A Assembleia passou a ser oficialmente um território inimigo, onde seria inútil qualquer tratativa, o bunker do grande antagonista de Moisés em toda essa crise política: o presidente Júlio Garcia. Na narrativa governista, é ele o articulador do impeachment de Moisés e Daniela como forma de se proteger das denúncias do Ministério Público Federal (MPF) na Operação Alcatraz. É uma narrativa eloquente para as redes sociais, capaz até de minar as condições políticas de um possível governo interino tocado pelo pessedista. No entanto, uma estratégia que isolou ainda mais Moisés e que uniu a Assembleia de uma forma nunca antes vista. Na terça, os deputados sinalizaram ao Estado e – especialmente – ao Tribunal de Justiça, que estão ainda mais unidos e coesos em relação à posição política de dar fim ao governo Moisés.
É por isso que repito a pergunta. É possível que Moisés sobreviva na sexta-feira, é possível que sobreviva ao segundo Tribunal do Impeachment. Pouco provável, mas possível. No dia seguinte, no entanto, restarão quase dois anos de um governo que queimou todas as pontes com o parlamento e com a política. Pior, um governo que não demonstra entusiasmo, talento ou capacidade para fazer essa reconstrução.

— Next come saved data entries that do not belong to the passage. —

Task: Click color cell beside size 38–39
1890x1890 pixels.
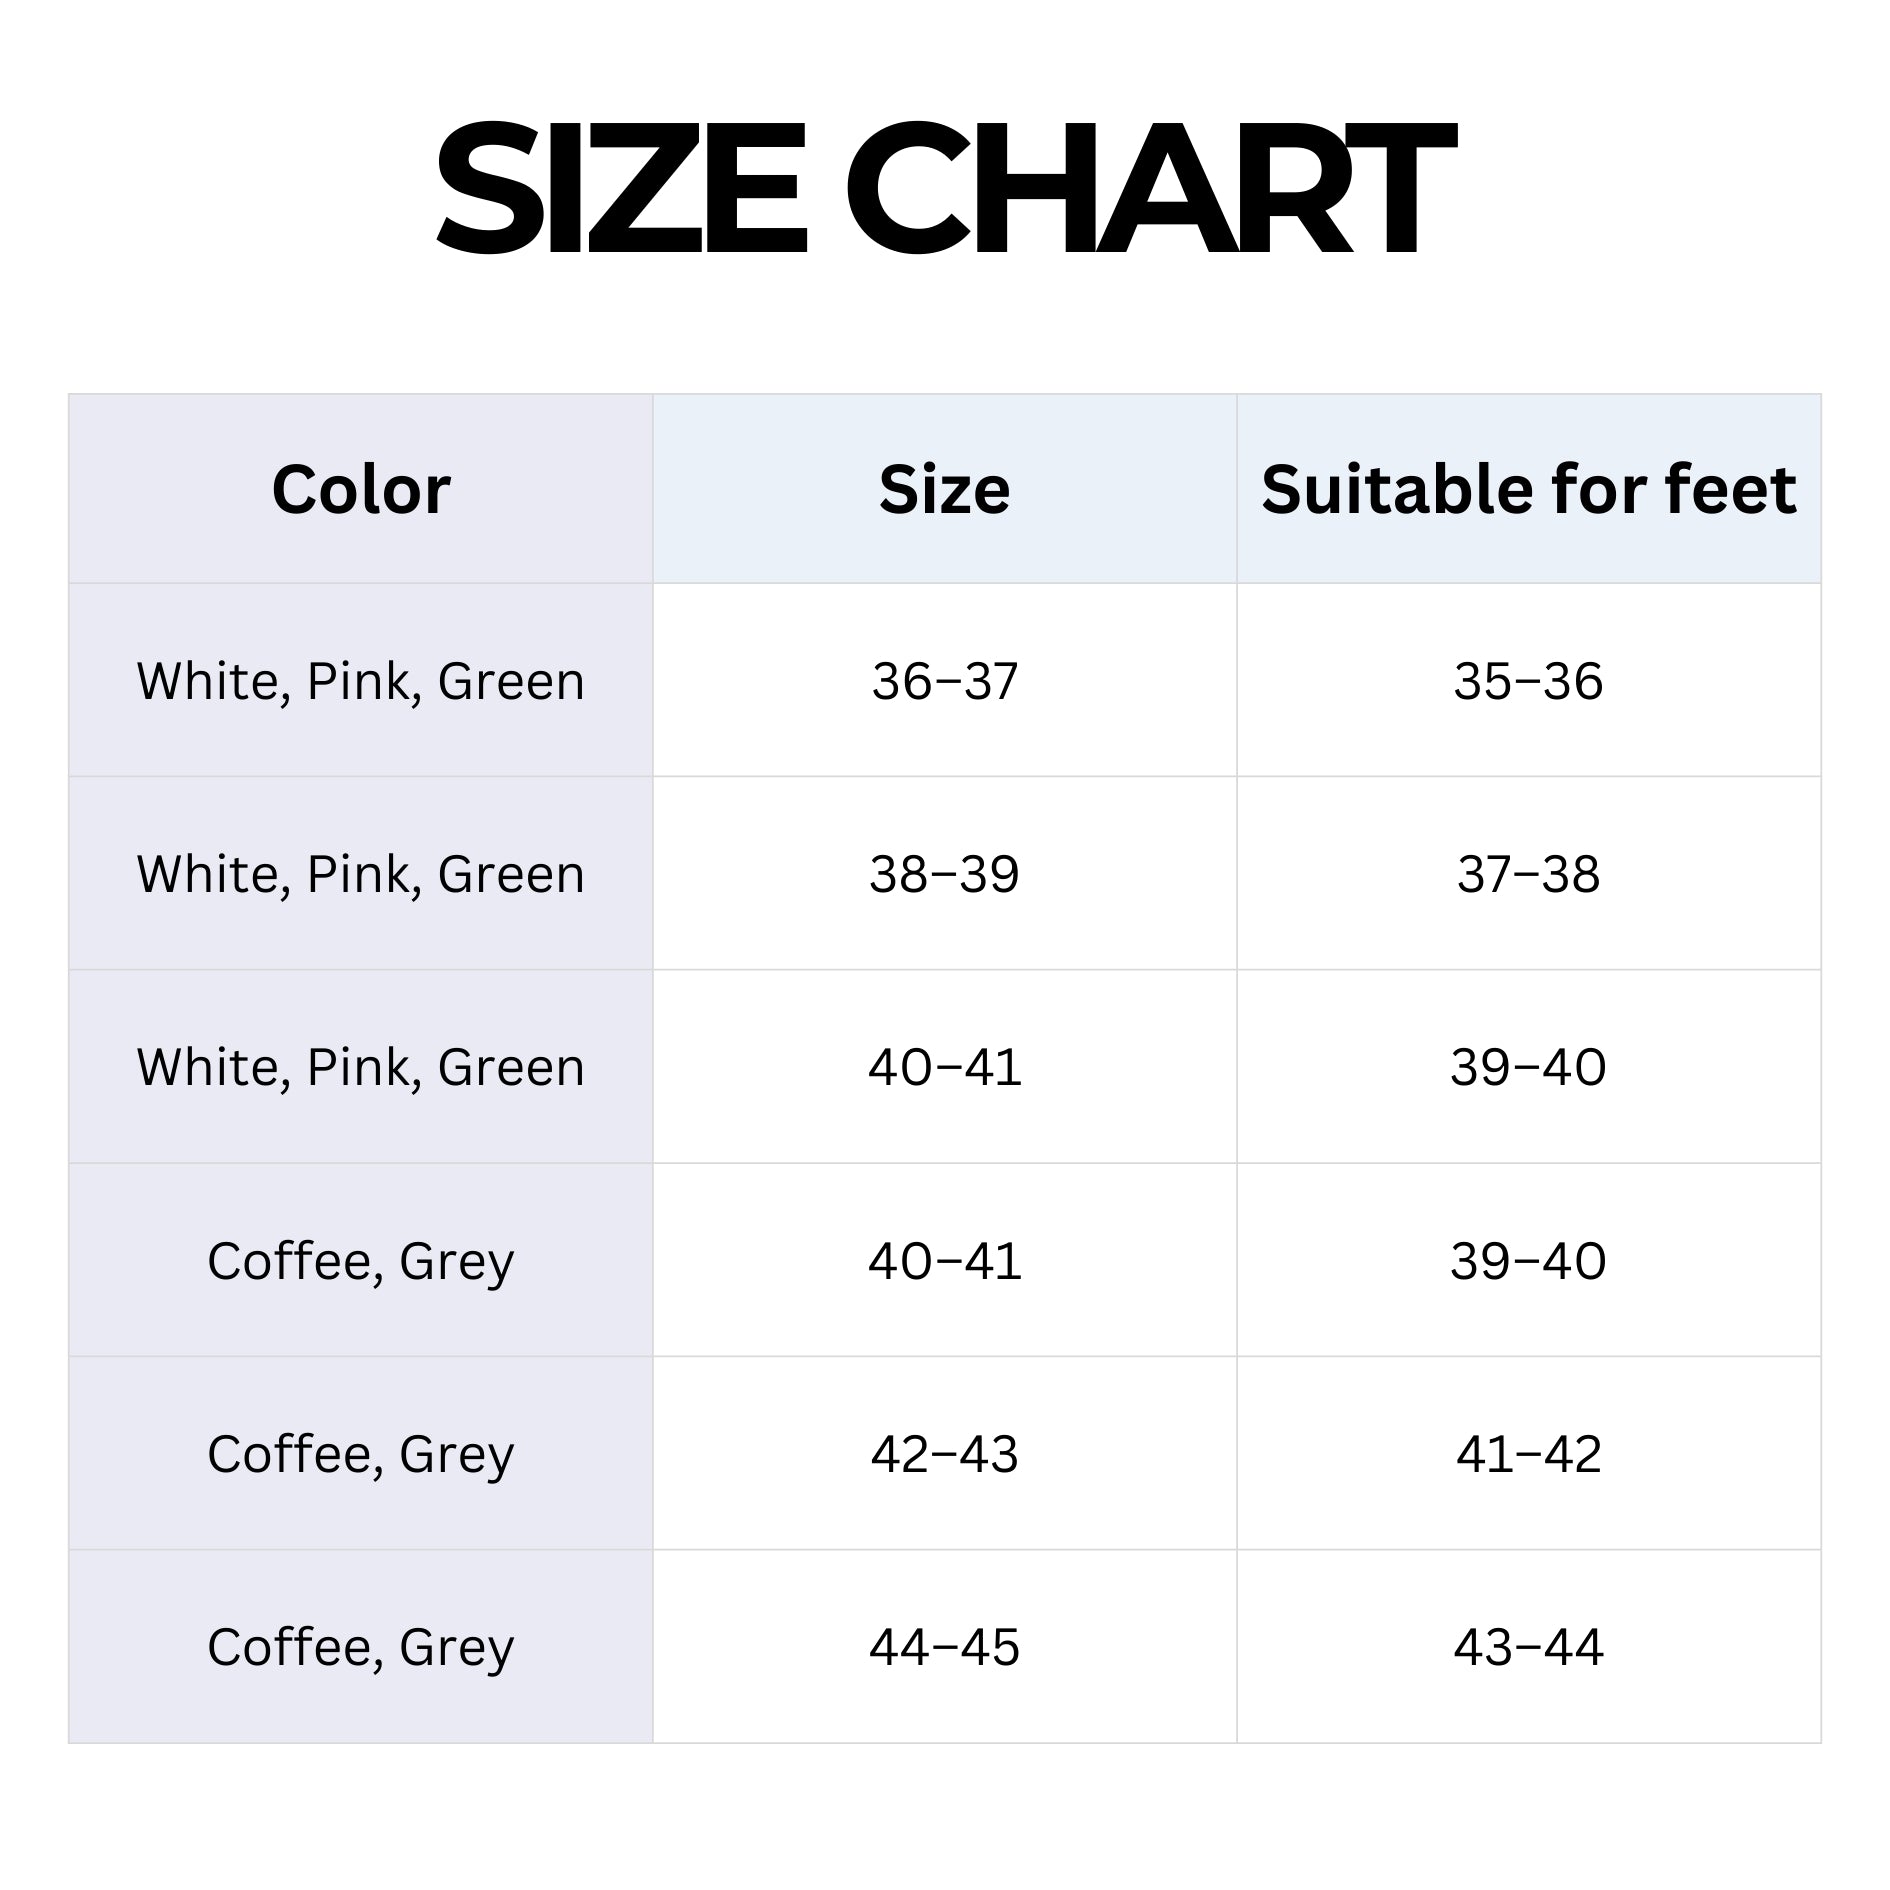Action: [x=361, y=874]
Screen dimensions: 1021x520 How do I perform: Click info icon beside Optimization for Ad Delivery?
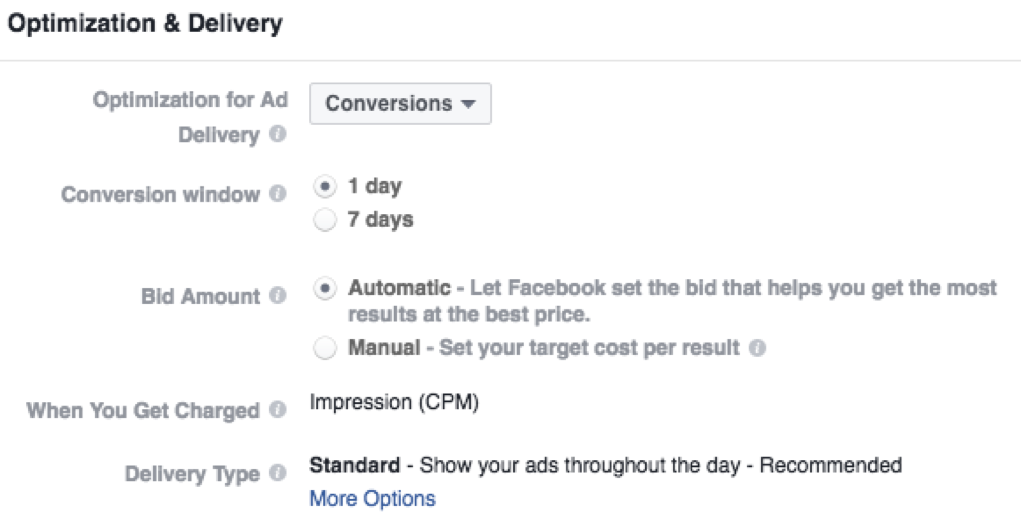278,134
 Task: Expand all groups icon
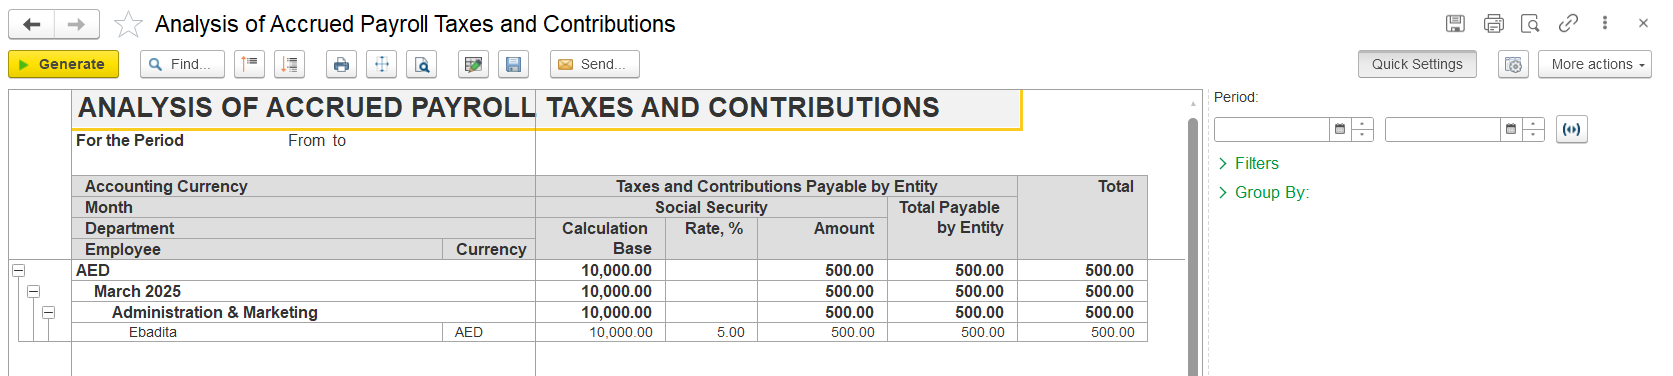(x=290, y=64)
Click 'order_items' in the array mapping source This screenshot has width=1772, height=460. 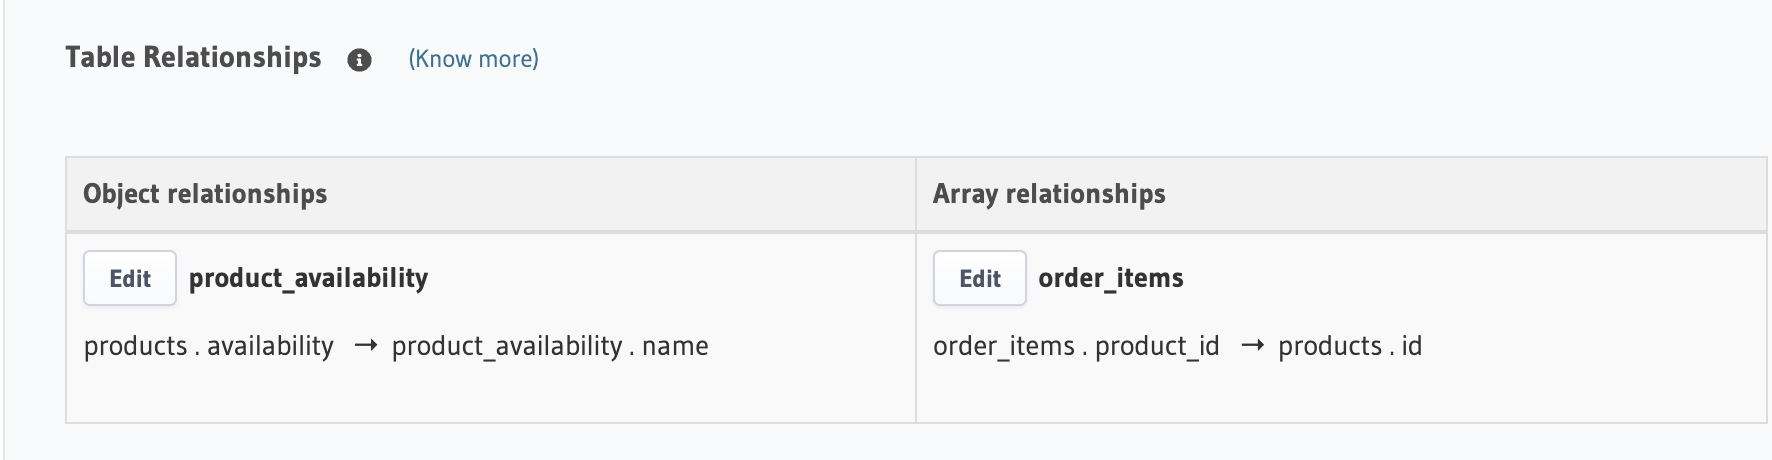coord(1003,346)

Santa Catarina não merecia passar por isso, mas a verdade é que não há no horizonte do Estado um caminho que não seja traumático: seja a continuidade de um governo que falhou na política, como o de Moisés; seja a imprevisibilidade de um governo com ainda menos respaldo, como o da vice-governadora Daniela Reinehr; seja pela falta de legitimidade da votação popular majoritária e da sangria promovida pela Alcatraz que deve marcar um governo Júlio Garcia. Santa Catarina, rogai por nós.